• Key point 8-02. All states have enacted workers compensation laws to provide benefits to employees who are injured or become ill in the course of their employment. Benefits generally are financed through insurance premiums paid by employers. Churches are subject to workers compensation laws in most states.
* The Tennessee Supreme Court ruled that a person’s entitlement to workers compensation benefits based on ‘total disability’ was not affected by the receipt of $215 each week for services performed as a music minister at his church. An employee (‘Don’) of a manufacturing company was ruled to be totally disabled because of a respiratory condition acquired as a result of his employment. He also was ruled to be totally disabled for Social Security. However, Don was paid $215 per week for serving as his church’s music minister. Even though he played the piano for his church on Sunday, he was unable to do so for more than ten minutes at a time. He was also unable to sing because of his respiratory condition. Don insisted that he was not looking for employment and in fact could not work due to the following factors: (1) he could not go outside because he experienced breathing problems; (2) he could not be around people who wore cologne or perfume, or people who smoked; (3) dust and carpet residue irritated his breathing, and walking ten feet exhausted him.
Don’s employer claimed that he no longer was eligible for workers compensation benefits because the services he performed for his church as a music minister demonstrated that he was not totally disabled. The employer quoted from the workers compensation law, which defines ‘total disability’ as a condition that ‘totally incapacitates the employee from working at an occupation which brings the employee an income.’ The court concluded that the income Don received as a music minister did not affect his ‘totally disabled’ status: ‘His lung condition is so severe that he cannot engage in any manual labor and he must avoid environments that expose him to dust, smoke, smells or other irritants that will trigger asthmatic attacks. He receives Social Security disability for a 100% disability. While he has skills as a musician, his own pastor testified that when the weather is bad, he cannot come to church or rehearsals because he becomes congestive and that ‘it seems like he goes into some type of spell, gagging, and cannot even come to church and play the keyboard for the church.” The pastor testified that such events occur ‘often, very often.’ Nevertheless, the church paid him $215 for working ‘twice a week, Tuesday and Sundays.’
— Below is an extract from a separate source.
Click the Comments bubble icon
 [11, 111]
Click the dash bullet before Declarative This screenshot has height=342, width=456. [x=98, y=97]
The court noted that Don’s physicians testified that there was no manual work that he could do, and that he could only perform non-manual work for short periods. It concluded that the only reason that he received income from his church ‘was due to the generosity of the church, not because he was employable in the open labor market …. The evidence in this case supports a finding that the combination of limitations and other factors rendered Don unemployable in the open market and therefore totally disabled’ despite the income paid to him by his church.
Application. This ruling suggests that in rare cases a person who is receiving workers compensation or Social Security benefits based on total disability may be able to receive compensation for performing limited services on behalf of a church so long as (1) the person meets the definition of ‘totally disabled’ under applicable law, and (2) the compensation paid by the church ‘is due to the generosity of the church, not because the person was employable in the open labor market.’
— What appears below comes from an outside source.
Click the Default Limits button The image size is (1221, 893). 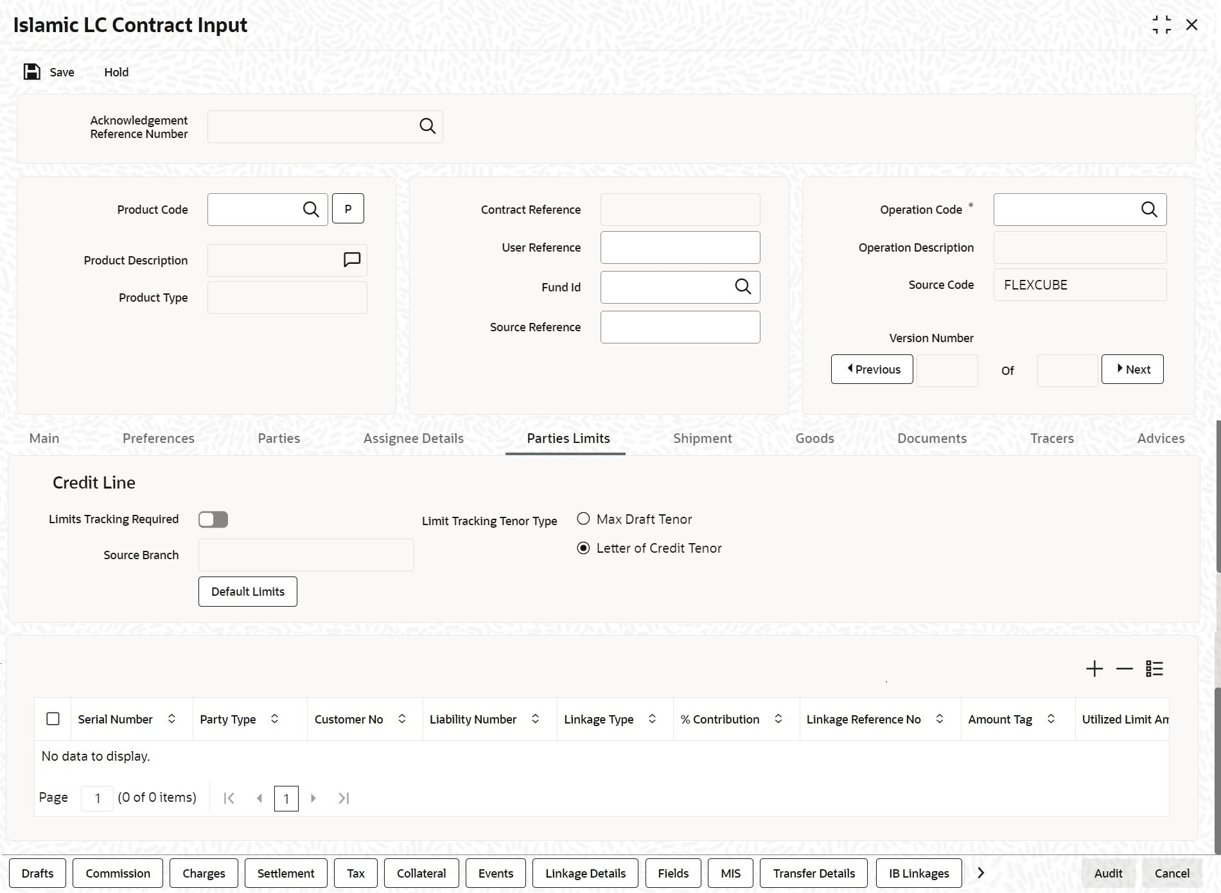click(x=248, y=591)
Generally, a church is not subject to any penalties if it knowingly hires and compensates a person who is receiving workers compensation benefits. It is the employee, and not the employer, who may be required to return benefits paid while he or she is earning wages from a job. Still, it is a ‘best practice’ for churches to consider the following precautions: (1) If a church employee is injured on the job (either at church or at a ‘second job’), and is receiving workers compensation benefits, be sure the employee is legally permitted to perform compensated employment before allowing him or her to continue working. (2) If a church employee is injured on the job (either at church or at a ‘second job’), and is receiving workers compensation benefits, be sure the employee complies with any ‘notification’ requirements prescribed by state law. Persons receiving workers compensation benefits may be required to notify a state agency if there is any improvement in their condition, or if they perform compensated employment. Failure to do so may make the recipient legally obligated to return some or all of the workers compensation benefits that were paid. Note that an injured employee is performing ‘compensated employment’ (which may jeopardize eligibility for workers compensation benefits) if he or she is receiving compensation for performing services. The fact that the amount of compensation is small may be irrelevant. And, the employee cannot avoid disqualification by characterizing church compensation as ‘love gifts.’ Cage v. Yasuda Fire & Marine Insurance Company, 2005 WL 1412135 (Tenn. 2005).